==== Excerpted passage ====

# Für Elise



## pcnog11 (Nov 14, 2016)

If you like Für Elise, why? What is special about this piece? Which pianist has the interpretation that you like the most?

This piece is mysterious and complex, there a many layers of emotions, longing and desire tangled together in a piece of about 4 minutes long. I do not have favourite interpretation but wonder how would Beethoven play it.

Please share your thoughts.


----------



## Xisten267 (Sep 2, 2018)

It's not one of my favorite Beethoven pieces, but I still like it. I think that it shows a lighter and romantic side of the rich and multifaceted music of this great composer.

My favorite version of it is by Ashkenazy. It's intimate and delicate like it should be in my opinion.


----------



## MarkW (Feb 16, 2015)

For the past score of years or so, whenever a character on a TV show or movie is required to be shown playing or practicing classical piano, she (usually it's a girl or a woman) is playing Fur Elise, as if that were the only piano piece ever written. If I ever hear it again, it'll be too soon.


----------



## KenOC (Mar 7, 2011)

==== Entries supplied ====

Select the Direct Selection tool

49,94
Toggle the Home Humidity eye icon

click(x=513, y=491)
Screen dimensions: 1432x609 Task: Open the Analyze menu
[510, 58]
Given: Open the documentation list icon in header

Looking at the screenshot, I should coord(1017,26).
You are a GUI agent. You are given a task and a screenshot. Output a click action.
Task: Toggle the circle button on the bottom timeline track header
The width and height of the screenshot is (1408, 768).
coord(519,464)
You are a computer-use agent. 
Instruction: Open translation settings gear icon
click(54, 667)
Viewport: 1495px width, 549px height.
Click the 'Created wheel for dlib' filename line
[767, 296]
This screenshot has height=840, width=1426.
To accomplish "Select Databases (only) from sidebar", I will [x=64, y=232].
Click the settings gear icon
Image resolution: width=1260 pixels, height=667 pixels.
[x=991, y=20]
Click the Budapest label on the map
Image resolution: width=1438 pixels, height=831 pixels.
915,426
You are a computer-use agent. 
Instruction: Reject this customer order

====

_Given instruction A:_
In the Für Elise thread, which pianist's version does Xisten267 name as a favorite?
_Given instruction B:_
Please carry on the Für Elise thread from its last line.

_Final answer A:_
Ashkenazy's version.

_Final answer B:_
MarkW said:


> For the past score of years or so, whenever a character on a TV show or movie is required to be shown playing or practicing classical piano, she (usually it's a girl or a woman) is playing Fur Elise, as if that were the only piano piece ever written. If I ever hear it again, it'll be too soon.


I do hope Ludwig gets the residuals.


----------



## brianvds (May 1, 2013)

MarkW said:


> For the past score of years or so, whenever a character on a TV show or movie is required to be shown playing or practicing classical piano, she (usually it's a girl or a woman) is playing Fur Elise, as if that were the only piano piece ever written. If I ever hear it again, it'll be too soon.


You took the words right off my keyboard.


----------



## SONNET CLV (May 31, 2014)

There's nothing like a comfy pair of blue jeans, and I prefer Lees.

But when the Montana winter closes-in it's good to tuck into a pair of furry Lees to stave off the cold, especially if you're out riding.









I just didn't realize Beethoven wrote music about these here pants. I'm flabbergasted!


----------



## pcnog11 (Nov 14, 2016)

Allerius said:


> It's not one of my favorite Beethoven pieces, but I still like it. I think that it shows a lighter and romantic side of the rich and multifaceted music of this great composer.
> 
> My favorite version of it is by Ashkenazy. It's intimate and delicate like it should be in my opinion.


Ashkenazy is one of my favourite pianist. He has the right touch and tone colour. Good choice!


----------



## Larkenfield (Jun 5, 2017)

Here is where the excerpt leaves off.